• YOUR TASK
When you write the records again, keep every line exactly as it was.
*** Block opens ***
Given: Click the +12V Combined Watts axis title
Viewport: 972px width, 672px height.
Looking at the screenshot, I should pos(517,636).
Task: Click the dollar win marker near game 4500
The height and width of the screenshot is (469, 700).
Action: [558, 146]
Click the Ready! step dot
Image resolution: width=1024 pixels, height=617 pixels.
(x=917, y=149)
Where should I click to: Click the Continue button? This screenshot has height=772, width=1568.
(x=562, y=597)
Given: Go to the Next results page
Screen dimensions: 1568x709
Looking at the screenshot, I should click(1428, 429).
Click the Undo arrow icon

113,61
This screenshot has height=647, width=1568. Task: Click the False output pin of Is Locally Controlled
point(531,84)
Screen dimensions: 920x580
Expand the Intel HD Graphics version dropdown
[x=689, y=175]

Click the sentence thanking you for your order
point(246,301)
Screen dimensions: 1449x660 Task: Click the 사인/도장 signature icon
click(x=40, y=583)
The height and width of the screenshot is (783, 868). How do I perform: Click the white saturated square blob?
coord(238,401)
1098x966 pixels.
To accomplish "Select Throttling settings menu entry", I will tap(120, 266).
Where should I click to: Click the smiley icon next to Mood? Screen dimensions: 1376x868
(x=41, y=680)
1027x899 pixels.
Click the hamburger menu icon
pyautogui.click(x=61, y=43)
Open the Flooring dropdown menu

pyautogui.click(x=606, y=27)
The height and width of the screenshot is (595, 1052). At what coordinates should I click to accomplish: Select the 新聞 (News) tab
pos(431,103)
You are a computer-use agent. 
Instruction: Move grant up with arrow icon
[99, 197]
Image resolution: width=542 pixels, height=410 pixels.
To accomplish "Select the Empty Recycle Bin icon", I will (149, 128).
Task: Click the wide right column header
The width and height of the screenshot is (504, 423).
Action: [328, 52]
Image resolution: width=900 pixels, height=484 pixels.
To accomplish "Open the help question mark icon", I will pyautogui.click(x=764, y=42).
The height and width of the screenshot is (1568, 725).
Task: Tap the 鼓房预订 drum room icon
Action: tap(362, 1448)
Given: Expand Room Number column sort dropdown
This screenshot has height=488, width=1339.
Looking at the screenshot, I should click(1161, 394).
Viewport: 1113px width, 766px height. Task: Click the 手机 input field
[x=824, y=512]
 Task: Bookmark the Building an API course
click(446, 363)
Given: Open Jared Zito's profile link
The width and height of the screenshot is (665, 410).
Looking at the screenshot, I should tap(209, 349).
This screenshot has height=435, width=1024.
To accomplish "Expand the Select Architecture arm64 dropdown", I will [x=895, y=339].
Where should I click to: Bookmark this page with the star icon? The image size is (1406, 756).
*** Block closes ***
• FINISHED EXERCISE
Given: Click the +12V Combined Watts axis title
Viewport: 972px width, 672px height.
Looking at the screenshot, I should pos(517,636).
Task: Click the dollar win marker near game 4500
The height and width of the screenshot is (469, 700).
Action: [558, 146]
Click the Ready! step dot
Image resolution: width=1024 pixels, height=617 pixels.
(x=917, y=149)
Where should I click to: Click the Continue button? This screenshot has height=772, width=1568.
(x=562, y=597)
Given: Go to the Next results page
Screen dimensions: 1568x709
Looking at the screenshot, I should click(1428, 429).
Click the Undo arrow icon

113,61
This screenshot has height=647, width=1568. Task: Click the False output pin of Is Locally Controlled
point(531,84)
Screen dimensions: 920x580
Expand the Intel HD Graphics version dropdown
[x=689, y=175]

Click the sentence thanking you for your order
point(246,301)
Screen dimensions: 1449x660 Task: Click the 사인/도장 signature icon
click(x=40, y=583)
The height and width of the screenshot is (783, 868). How do I perform: Click the white saturated square blob?
coord(238,401)
1098x966 pixels.
To accomplish "Select Throttling settings menu entry", I will tap(120, 266).
Where should I click to: Click the smiley icon next to Mood? Screen dimensions: 1376x868
(x=41, y=680)
1027x899 pixels.
Click the hamburger menu icon
pyautogui.click(x=61, y=43)
Open the Flooring dropdown menu

pyautogui.click(x=606, y=27)
The height and width of the screenshot is (595, 1052). At what coordinates should I click to accomplish: Select the 新聞 (News) tab
pos(431,103)
You are a computer-use agent. 
Instruction: Move grant up with arrow icon
[99, 197]
Image resolution: width=542 pixels, height=410 pixels.
To accomplish "Select the Empty Recycle Bin icon", I will (149, 128).
Task: Click the wide right column header
The width and height of the screenshot is (504, 423).
Action: [328, 52]
Image resolution: width=900 pixels, height=484 pixels.
To accomplish "Open the help question mark icon", I will pyautogui.click(x=764, y=42).
The height and width of the screenshot is (1568, 725).
Task: Tap the 鼓房预订 drum room icon
Action: tap(362, 1448)
Given: Expand Room Number column sort dropdown
This screenshot has height=488, width=1339.
Looking at the screenshot, I should click(1161, 394).
Viewport: 1113px width, 766px height. Task: Click the 手机 input field
[x=824, y=512]
 Task: Bookmark the Building an API course
click(446, 363)
Given: Open Jared Zito's profile link
The width and height of the screenshot is (665, 410).
Looking at the screenshot, I should tap(209, 349).
This screenshot has height=435, width=1024.
To accomplish "Expand the Select Architecture arm64 dropdown", I will [x=895, y=339].
Where should I click to: Bookmark this page with the star icon? The image size is (1406, 756).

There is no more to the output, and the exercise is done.